Entró tan sigiloso que no me desperté. Se sentó al borde de la cama y me miró dormir unos segundos como queriendo comprobar que era yo y no otra. Cuando me desperté, él se paró a mi lado y me pidió que lo acompañe.
Salimos a un jardín muy grande en donde había un perro y unas niñas. Ellas no notaron que yo estaba, era como si no me vieran. En un momento una de ellas corrió hacia mi y dejó un plato rosa con pastelitos de plástico a mis pies y se fue corriendo.
Tomé su mano me llevó adentro de una casa grande llena de ventanas. Entró conmigo en la cocina y se preparó un café. Yo no quise nada, pero él no me lo ofreció tampoco. Al sentarse, inmediatamente rompió en llanto. Encontré el papel de cocina como si estuviera en mi propia casa y se lo alcancé para que limpie sus lágrimas.
Se levantó y fue hasta el escritorio. Yo lo seguí sin entender. Pensé que quería mostrarme algo. Abrió un cajón, sacó una pequeña caja de madera y guardó algo que sacó de su bolsillo. Luego se sentó y siguió llorando.
Entré despacio y fui hacia donde estaba sentado.
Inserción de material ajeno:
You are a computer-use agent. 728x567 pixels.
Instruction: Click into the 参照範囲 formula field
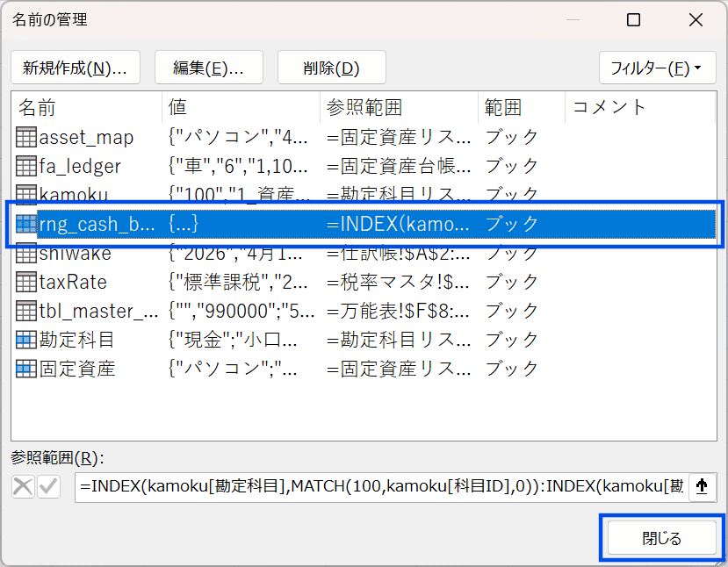click(x=382, y=486)
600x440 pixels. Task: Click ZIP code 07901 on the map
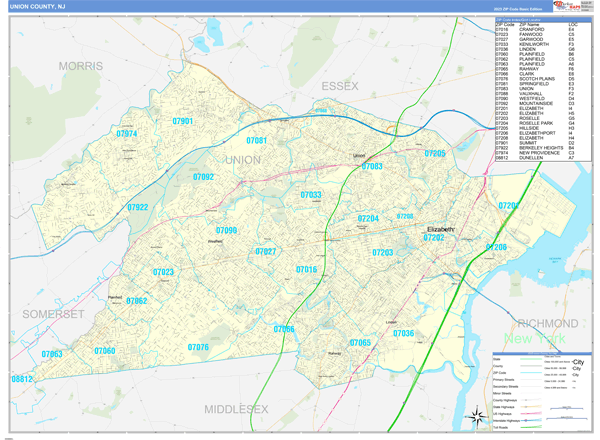click(x=182, y=121)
Me agaché y lo abracé con la compasión del consuelo.
Una de las niñas, la más grande de unos once años, entró y desde la puerta le dijo
"Por que llorás abuelo?"
En la pared, justo al lado de la niña había un espejo. Ví su imagen como siempre imaginé verla en el futuro. Su cara tenía los surcos de la vida y su pelo nevado brillaba con el sol que entraba por la ventana, pero yo no estaba a su lado.
El lloraba solo, con mi cajita de madera entre sus manos.